James Kynge writes about China,
Total debts owed by the government, companies and households have ballooned to 240 per cent of gross domestic product, virtually double the level at the time of the global financial crisis.
This ratio, it is true, remains modest next to some in the west; US debts stand at 322 per cent of GDP, Ireland’s at more than 400 per cent, while Greece and Spain are at about 300 per cent each.
Pointer from Tyler Cowen.
To me, it seems careless to add up the liabilities of government, companies, and households. I object to taking the sum of these numbers and saying “China owes ___.” The debt is not owed by an entity called the country of China. It is owed by disparate entities within the country of China. And much of it is owed to disparate entities within China.
Speaking of which, it also seems careless to ignore assets. Suppose somebody has a $300,000 mortgage and a $30,000 income. You might say, “wow, their debt is 1000 percent of their income!” But that is not so alarming if they have $1 million in assets (maybe the house itself is worth $1 million).
I’m not trying to dismiss the issue. Just the other night, one of my favorite economists pointed out that if the debt burden on the Chinese government starts to pinch, then it might have to stop buying (or even start selling) American government bonds. That could fuel a rise in interest rates, and then the debt burden of the American government would spike up. If that happens, have a nice day. But a high ratio of total liabilities of all of the entities within in a country to its GDP is at best a very imprecise indicator of financial distress.

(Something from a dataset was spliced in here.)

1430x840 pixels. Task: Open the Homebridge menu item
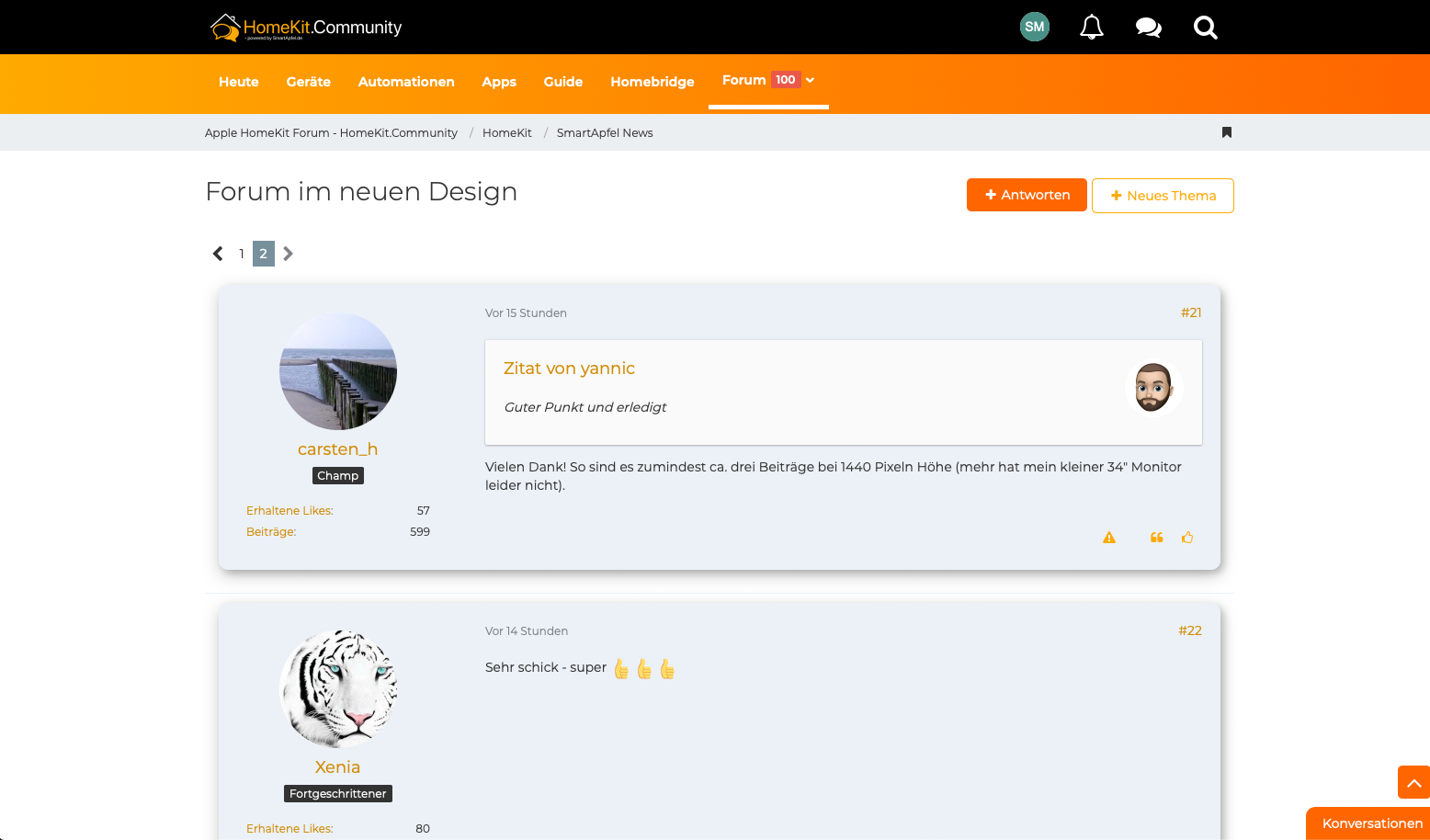[652, 82]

Yes, there is a very big difference between me owing John $1 million dollars- and me owing John $500,000 while he owes me $500,000.
The trendline here concerns.
Keynes seems so quaint now: borrow in the bad times, tax in the good times. Now it is borrow all the time.

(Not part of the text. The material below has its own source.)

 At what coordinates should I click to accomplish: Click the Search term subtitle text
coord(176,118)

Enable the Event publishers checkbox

Inflation and writing down asset values looks like one of the better endgames here.
It is more the change in level than the level, but more for private than public debt, as it represents an increase in disparity of expectations between creditors and debtors.
You can see the amounts owed to major foreign holders here.

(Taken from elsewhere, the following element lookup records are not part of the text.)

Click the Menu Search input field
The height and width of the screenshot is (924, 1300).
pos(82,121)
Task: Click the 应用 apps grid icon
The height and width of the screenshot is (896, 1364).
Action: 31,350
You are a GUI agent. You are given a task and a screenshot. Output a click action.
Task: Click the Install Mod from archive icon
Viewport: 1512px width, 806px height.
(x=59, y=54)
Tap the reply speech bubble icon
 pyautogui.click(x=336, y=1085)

Unfortunately, the data only goes back a year on that page, though it’s been reported like that for years, so I figure it can be looked up somewhere.
What you’ll see in that China actually has stopped increasing their position for over a year now, with some noisy but small fluctuations. I think it’s been hovering around $1.3 Trillion for several years now. If they have a trade surplus, it seems they are spending their dollars somehow.
Other major holders are also pretty stable, with the exception of Belgium, which has doubled its position over the past year for some strange reason.